With the Texas Legislature in session our cameras went to Austin to see what might be happening that could impact agricultural producers in our state. Joe Brown has more in this week’s From The Ground Up.
“Out of all the states, there’s four that are semi-financially sound. Texas is the soundest of them all. Now we’d like to take a lot of credit for that, but we need to put it where it belongs and that was on our forefathers. You know whenever they wrote the constitution, they’d just come out of a carpet bagger administration, and they wrote a pretty tough constitution that says we’re going to put the people in charge. If you want to do something, go ask them.”
David Swinford is the former chair of the House Committee on Agriculture and Livestock, and says sometimes agriculture’s worst nightmares come in the form of unintended consequences, that could even be in a bill you yourself were supporting.

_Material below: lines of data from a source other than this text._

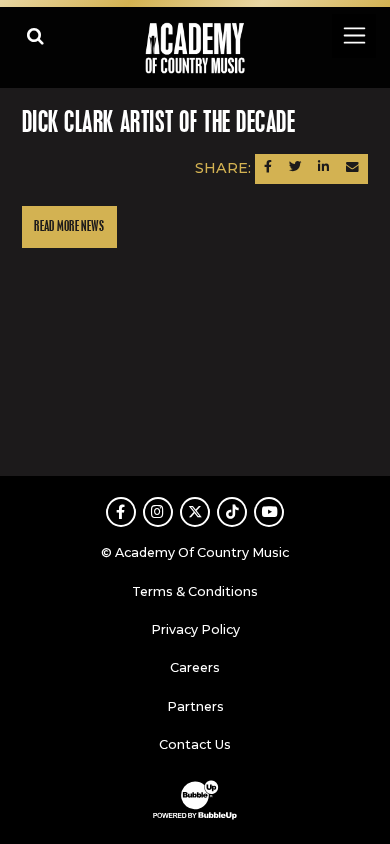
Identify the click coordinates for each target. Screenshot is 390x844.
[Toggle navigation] (353, 35)
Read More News (69, 226)
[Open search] (35, 35)
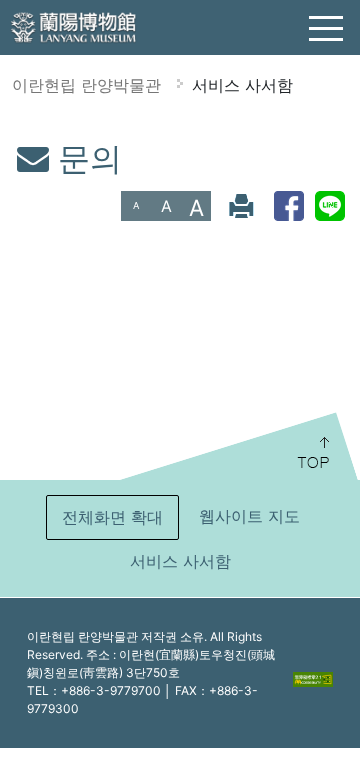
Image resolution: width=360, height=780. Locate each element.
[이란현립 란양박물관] (75, 26)
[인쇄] (241, 205)
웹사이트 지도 (249, 516)
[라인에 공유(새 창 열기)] (330, 205)
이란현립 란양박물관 (86, 85)
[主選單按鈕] (327, 29)
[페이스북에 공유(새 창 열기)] (289, 205)
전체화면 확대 (112, 517)
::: (7, 154)
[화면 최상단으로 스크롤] (237, 446)
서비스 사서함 (242, 85)
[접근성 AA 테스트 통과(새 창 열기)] (313, 678)
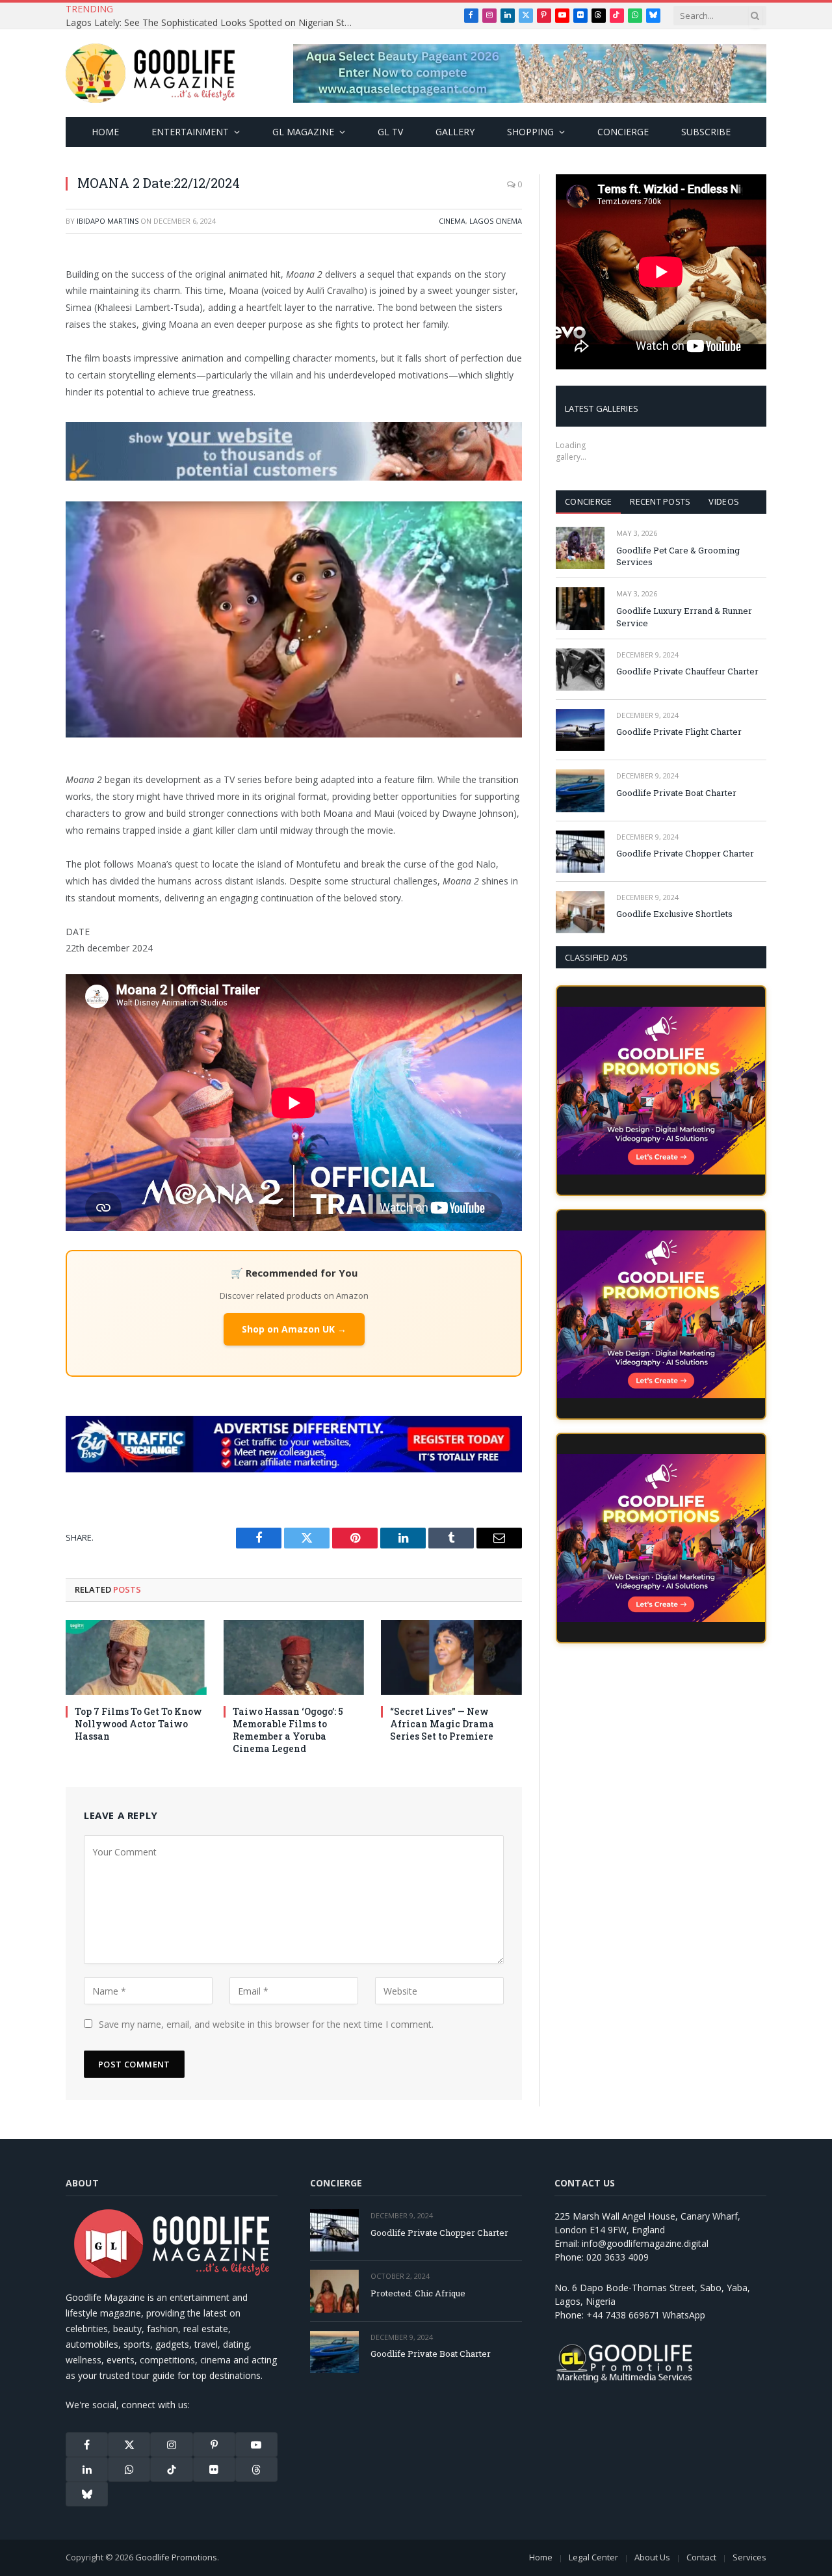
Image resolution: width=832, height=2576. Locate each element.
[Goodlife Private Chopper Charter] (580, 851)
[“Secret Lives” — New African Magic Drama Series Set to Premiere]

“The night before I finally read that thing like I should have read it. So I got up the next day and when they called up my bill, I said guys, y’all all ran to come down here and kill a bad bill. Well, this is it. I don’t know what you’re going to do about it, and I’m not joking, you need to vote no on this bill. Let’s kill this bill. And teach me a lesson.”
Representative Swinford believes when this legislative session has concluded, agriculture will have avoided any major problems created by new legislation.
"We’re going to pass a balanced budget without new taxes, and leave 9 billion dollars in the rainy day fund in case it gets any worse. And we’re going to be down here 140 days and we’re going to do a two year budget for the 9th largest economic entity in the world."
And agriculture is a big part of Texas’ strong economic base.
"By virtue of smart wise men back when they wrote the constitution, they have forced us to be good, and thank God for that."
I’m Joe Brown, taking a look at Brazos Valley agriculture, From the Ground Up.